++++ INPUT MATERIAL

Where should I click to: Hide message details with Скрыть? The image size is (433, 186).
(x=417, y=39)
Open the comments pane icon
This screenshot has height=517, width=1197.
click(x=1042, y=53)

++++++++
++++ INPUT MATERIAL

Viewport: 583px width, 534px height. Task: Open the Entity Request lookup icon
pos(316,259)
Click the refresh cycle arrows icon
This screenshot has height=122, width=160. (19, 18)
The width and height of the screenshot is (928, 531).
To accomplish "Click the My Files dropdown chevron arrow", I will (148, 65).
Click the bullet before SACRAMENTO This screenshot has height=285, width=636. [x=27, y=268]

++++++++
++++ INPUT MATERIAL

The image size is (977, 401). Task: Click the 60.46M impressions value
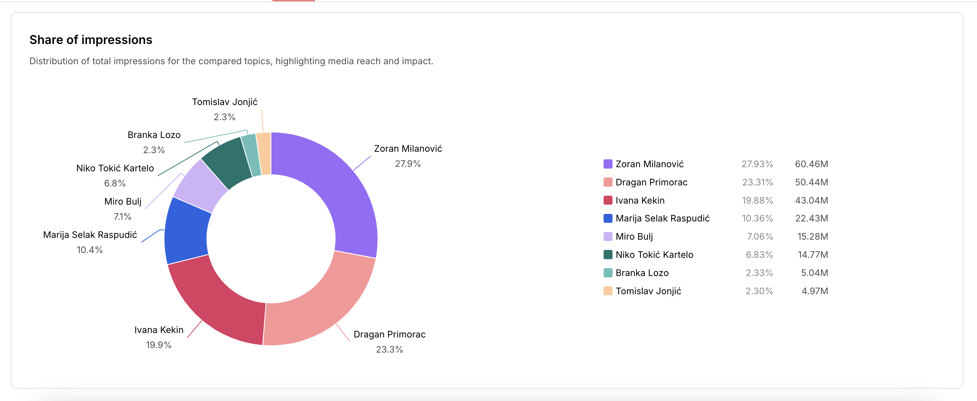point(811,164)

++++++++

- WORK ITEM -
The entries above hold a line with "Viewport: 583px width, 534px" and a later line with "Click the bullet". Write out exactly those lines and all lines between, nothing more.

- EXERCISE OUTPUT -
Viewport: 583px width, 534px height. Task: Open the Entity Request lookup icon
pos(316,259)
Click the refresh cycle arrows icon
This screenshot has height=122, width=160. (19, 18)
The width and height of the screenshot is (928, 531).
To accomplish "Click the My Files dropdown chevron arrow", I will (148, 65).
Click the bullet before SACRAMENTO This screenshot has height=285, width=636. [x=27, y=268]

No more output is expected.